## WORK REQUIRED
In the edgeR design-matrix post below, what did the MDS plot show?

I am new to edgeR and am trying to create a design matrix for my dataset. I have read the manual and many discussion threads, but cant find a good match for my setup and am still unsure if I am using the correct design.
I have a disease variable (Control vs Patient), a developmental timepoint variable (Diff vs Undiff) and 2 unequal batches. I want to compare Patient vs Control in both Undiff and Diff states, but I must remove batch effects (MDS plot showed batch 1 and batch 2 clusters).
See below for the factors I created and the layout of the different groups.
Disease <- rep(factor(c("Ctrl", "Patient")), each=4)
Dev <- rep(factor(c("NPC","Differentiated")),each=2, times=2)
Batch <- factor(c("set1",rep("set2",times=3),"set1",rep("set2",times=3)))
Disease Dev Batch
Control Undiff 1
Control Undiff 2
Control --Diff 2
Control --Diff 2
Patient Undiff 1
Patient Undiff 2
Patient --Diff 2
Patient --Diff 2
Should I be using design1 or design2 below?
design1 <- model.matrix(~Disease + Disease:Batch + Disease:Dev)
design2 <- model.matrix(~Batch + Dev + Disease)
Does each row correspond to a biologically independent sample? By that I mean, do you have 4 different patients and four different controls or did you make more than one measurement on the same patient?

## DATA BELOW
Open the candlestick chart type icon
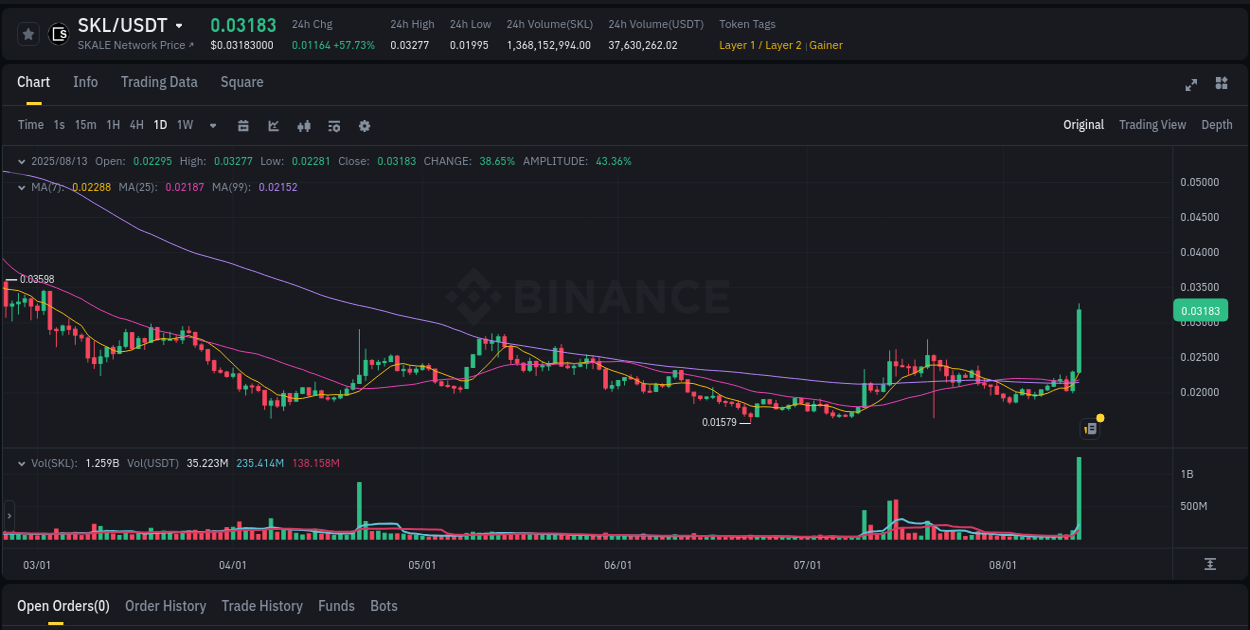 304,125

## EXERCISE RESPONSE
The MDS plot showed batch 1 and batch 2 clusters.